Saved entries
*** Block opens ***
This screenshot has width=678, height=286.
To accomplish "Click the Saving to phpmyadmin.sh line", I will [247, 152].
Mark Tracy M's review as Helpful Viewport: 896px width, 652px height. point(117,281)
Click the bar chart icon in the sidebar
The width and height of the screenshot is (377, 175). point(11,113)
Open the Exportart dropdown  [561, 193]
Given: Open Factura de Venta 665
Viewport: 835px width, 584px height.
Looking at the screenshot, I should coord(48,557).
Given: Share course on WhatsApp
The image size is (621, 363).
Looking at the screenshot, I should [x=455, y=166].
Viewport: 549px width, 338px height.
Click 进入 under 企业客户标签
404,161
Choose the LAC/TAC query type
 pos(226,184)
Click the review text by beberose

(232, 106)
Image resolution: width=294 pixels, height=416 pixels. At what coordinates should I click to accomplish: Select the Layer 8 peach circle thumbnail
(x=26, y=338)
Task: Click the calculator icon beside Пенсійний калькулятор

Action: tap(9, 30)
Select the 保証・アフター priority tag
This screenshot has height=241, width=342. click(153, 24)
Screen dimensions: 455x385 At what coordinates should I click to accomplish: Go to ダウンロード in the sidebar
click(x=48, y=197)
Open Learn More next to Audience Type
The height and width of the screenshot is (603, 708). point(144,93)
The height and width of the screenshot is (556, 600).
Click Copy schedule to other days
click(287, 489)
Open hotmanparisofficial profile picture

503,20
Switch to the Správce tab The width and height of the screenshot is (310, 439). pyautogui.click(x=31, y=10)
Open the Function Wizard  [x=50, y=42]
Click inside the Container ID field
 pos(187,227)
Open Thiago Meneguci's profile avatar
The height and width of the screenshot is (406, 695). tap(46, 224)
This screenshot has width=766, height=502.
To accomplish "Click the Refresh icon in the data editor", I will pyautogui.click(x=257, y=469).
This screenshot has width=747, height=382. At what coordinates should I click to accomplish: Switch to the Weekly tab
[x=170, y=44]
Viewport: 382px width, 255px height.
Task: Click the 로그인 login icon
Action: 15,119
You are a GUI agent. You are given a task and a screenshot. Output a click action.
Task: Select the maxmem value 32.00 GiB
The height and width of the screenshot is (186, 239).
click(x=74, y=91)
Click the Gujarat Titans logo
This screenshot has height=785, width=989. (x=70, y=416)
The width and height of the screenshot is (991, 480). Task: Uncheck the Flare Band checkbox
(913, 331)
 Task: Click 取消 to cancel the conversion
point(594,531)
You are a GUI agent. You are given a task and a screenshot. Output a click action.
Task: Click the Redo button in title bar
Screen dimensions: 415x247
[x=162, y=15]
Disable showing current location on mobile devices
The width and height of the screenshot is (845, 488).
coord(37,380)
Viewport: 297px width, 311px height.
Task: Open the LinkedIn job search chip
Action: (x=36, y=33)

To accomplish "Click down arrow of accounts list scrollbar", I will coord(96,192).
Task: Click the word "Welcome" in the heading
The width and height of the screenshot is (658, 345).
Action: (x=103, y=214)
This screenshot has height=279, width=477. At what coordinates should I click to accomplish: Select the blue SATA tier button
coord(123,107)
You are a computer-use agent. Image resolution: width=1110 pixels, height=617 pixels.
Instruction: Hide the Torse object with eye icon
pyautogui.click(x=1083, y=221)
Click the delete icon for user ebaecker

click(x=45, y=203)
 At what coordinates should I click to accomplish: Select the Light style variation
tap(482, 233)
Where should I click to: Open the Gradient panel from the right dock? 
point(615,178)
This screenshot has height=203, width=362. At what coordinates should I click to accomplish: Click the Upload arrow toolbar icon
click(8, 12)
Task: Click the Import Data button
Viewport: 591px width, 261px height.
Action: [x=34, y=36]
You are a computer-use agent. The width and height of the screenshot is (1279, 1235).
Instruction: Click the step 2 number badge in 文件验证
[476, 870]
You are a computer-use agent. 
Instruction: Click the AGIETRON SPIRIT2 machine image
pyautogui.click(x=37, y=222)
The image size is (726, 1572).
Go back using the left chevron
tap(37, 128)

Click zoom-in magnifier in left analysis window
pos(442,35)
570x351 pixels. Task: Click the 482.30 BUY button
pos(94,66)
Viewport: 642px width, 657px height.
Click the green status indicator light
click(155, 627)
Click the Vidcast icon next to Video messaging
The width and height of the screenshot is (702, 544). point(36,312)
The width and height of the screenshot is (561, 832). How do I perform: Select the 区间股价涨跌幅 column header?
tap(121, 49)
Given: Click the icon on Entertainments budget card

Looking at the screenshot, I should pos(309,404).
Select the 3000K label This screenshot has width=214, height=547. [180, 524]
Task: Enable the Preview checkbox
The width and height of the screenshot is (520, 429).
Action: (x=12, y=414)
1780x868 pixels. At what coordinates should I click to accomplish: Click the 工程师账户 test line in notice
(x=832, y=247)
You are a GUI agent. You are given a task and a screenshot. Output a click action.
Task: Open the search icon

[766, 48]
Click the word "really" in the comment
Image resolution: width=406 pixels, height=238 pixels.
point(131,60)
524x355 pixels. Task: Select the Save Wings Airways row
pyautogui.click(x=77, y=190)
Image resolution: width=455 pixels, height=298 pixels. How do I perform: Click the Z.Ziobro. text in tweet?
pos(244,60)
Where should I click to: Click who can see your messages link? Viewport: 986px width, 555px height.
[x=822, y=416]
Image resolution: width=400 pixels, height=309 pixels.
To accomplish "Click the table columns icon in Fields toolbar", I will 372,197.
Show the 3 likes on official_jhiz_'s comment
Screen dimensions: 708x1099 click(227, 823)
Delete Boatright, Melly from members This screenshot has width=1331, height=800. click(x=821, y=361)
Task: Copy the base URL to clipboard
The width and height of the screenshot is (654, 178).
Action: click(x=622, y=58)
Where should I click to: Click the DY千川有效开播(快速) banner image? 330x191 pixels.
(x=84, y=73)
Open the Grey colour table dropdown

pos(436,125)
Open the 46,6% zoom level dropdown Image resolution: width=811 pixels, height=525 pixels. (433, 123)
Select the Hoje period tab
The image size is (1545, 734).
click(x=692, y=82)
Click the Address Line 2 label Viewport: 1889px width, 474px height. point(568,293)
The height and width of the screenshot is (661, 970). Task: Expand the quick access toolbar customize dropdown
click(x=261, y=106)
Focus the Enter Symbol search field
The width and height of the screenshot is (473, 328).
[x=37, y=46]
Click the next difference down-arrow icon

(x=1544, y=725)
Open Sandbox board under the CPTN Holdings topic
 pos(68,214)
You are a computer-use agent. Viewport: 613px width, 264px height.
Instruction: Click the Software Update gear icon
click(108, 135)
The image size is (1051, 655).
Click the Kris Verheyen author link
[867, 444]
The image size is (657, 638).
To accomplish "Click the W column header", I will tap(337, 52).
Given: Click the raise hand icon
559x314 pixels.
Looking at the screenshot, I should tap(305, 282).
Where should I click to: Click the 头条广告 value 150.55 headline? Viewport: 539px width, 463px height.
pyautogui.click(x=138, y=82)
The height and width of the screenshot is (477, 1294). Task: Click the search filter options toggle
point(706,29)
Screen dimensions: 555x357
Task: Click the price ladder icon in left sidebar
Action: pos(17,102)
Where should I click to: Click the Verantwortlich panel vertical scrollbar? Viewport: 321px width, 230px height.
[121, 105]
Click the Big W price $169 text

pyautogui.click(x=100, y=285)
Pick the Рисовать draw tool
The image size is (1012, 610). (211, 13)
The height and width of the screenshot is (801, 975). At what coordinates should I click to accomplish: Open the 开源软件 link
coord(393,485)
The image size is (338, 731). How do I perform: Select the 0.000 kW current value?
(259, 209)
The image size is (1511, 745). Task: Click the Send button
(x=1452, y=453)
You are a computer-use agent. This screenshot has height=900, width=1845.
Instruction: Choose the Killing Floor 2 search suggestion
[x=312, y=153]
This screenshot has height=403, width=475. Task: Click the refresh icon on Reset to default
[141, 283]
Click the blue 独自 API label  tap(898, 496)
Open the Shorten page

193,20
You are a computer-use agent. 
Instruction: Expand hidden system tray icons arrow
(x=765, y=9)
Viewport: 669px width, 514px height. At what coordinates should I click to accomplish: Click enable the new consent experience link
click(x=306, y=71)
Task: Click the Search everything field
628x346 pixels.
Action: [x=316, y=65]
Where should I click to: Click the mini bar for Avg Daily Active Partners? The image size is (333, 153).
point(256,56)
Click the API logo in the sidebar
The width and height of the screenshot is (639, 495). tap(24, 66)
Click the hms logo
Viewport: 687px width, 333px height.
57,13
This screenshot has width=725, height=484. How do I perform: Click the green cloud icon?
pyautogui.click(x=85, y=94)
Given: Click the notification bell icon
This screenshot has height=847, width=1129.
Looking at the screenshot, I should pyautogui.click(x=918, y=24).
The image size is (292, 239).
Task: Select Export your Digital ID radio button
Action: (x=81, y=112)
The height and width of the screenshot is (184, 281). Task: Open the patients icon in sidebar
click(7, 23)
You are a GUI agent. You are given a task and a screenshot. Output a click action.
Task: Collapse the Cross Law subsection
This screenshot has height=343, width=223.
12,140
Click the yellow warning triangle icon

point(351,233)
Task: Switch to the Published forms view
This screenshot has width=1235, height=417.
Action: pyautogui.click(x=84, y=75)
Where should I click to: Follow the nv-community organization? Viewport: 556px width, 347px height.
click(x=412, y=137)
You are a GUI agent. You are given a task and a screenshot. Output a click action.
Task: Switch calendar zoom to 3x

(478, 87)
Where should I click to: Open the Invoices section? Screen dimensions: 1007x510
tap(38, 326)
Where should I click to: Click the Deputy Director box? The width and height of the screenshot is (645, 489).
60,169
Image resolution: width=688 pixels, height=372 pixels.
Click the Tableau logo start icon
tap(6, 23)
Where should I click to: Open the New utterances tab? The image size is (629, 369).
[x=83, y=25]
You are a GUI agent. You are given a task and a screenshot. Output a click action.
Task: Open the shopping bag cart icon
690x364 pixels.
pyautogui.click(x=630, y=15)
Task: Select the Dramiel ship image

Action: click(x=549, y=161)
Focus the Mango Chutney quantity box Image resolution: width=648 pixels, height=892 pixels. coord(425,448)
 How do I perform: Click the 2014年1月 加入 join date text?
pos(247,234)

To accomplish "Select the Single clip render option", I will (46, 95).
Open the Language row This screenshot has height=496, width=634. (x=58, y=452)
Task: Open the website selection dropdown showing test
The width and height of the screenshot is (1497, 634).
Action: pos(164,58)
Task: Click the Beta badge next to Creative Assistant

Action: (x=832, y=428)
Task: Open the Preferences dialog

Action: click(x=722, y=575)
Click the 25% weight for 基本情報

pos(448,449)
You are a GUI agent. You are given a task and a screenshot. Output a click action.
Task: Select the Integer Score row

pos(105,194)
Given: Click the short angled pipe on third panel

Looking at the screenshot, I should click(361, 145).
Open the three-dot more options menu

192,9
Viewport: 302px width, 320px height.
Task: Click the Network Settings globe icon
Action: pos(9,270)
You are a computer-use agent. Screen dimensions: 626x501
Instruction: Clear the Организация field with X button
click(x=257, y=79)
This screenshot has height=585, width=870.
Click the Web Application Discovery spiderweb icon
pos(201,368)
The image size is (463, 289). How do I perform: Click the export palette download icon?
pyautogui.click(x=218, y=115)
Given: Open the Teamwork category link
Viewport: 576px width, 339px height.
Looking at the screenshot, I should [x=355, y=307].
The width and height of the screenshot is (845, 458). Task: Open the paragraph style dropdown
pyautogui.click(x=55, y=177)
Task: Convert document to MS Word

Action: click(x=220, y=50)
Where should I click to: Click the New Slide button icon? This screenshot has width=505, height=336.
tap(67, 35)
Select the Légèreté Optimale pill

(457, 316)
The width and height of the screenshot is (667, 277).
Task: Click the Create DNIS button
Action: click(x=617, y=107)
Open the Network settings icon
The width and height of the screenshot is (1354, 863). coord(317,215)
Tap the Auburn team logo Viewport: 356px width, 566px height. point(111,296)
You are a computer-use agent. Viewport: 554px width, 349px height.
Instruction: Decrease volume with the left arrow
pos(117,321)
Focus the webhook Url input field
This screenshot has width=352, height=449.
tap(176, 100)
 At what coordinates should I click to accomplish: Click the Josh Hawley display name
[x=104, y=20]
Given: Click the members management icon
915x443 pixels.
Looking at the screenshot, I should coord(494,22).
*** Block closes ***
Across the data, find each line that has "computer" in it and copy that line.

You are a computer-use agent. Image resolution: width=1110 pixels, height=617 pixels.
You are a computer-use agent. The width and height of the screenshot is (1279, 1235).
You are a computer-use agent. 
You are a computer-use agent. Viewport: 613px width, 264px height.
You are a computer-use agent. This screenshot has height=900, width=1845.
You are a computer-use agent. 
You are a computer-use agent. Screen dimensions: 626x501
You are a computer-use agent. Viewport: 554px width, 349px height.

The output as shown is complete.